### Source
A short history of Byzantium

A short history of Byzantium: No. 22 The Last Pagan Emperor

Julian is such an interesting character that it is impossible to ignore him, even though some tend to treat him as a blip or anomaly in Romano-Byzantine history. This highly intelligent individual dared to be different, choosing the sun-god Helios over Christ, and in so doing even tried to smite Christianity’s rise. For that reason alone I believe he deserves my attention! We know all that we know about him, primarily from his extensive writings and the fourth century narrative history from Amminianus Marcellinus, the Roman historian. All in all, he stands, in my opinion, as one of late antiquity’s best-known Roman rulers.

The very brief reign of Julian, as sole Augustus of the Roman Empire, was first and foremost memorable for his attempts to deliver Christianity a body-blow so harsh, that he hoped it would collapse during his lifetime. Julian’s rejection of Christianity was an accumulation of events that occurred during his childhood and upbringing, which in turn set the course for his revenge against the men who favoured its cause. Julian believed that Christianity had weakened the Empires strength and vigor, in favour of feminine qualities of compassion and gentleness. To make matters worse, Julian witnessed the decay of Imperial office. His cousin, Constantius, had done the most harm, his rule characterized by excess and debauchery, where everyone it seemed could be brought for their loyalty.

### Dataset section
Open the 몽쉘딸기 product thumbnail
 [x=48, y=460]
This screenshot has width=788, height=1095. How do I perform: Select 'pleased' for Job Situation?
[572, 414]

### Work to complete
(1) In the Byzantium history, which god did Julian choose over Christ?
(2) Write out everything in the Byzantium history from "A short history of Byzantium: No." down to "best-known Roman rulers.".

### Answers to the exercise
(1) The sun-god Helios.

(2)
A short history of Byzantium: No. 22 The Last Pagan Emperor

Julian is such an interesting character that it is impossible to ignore him, even though some tend to treat him as a blip or anomaly in Romano-Byzantine history. This highly intelligent individual dared to be different, choosing the sun-god Helios over Christ, and in so doing even tried to smite Christianity’s rise. For that reason alone I believe he deserves my attention! We know all that we know about him, primarily from his extensive writings and the fourth century narrative history from Amminianus Marcellinus, the Roman historian. All in all, he stands, in my opinion, as one of late antiquity’s best-known Roman rulers.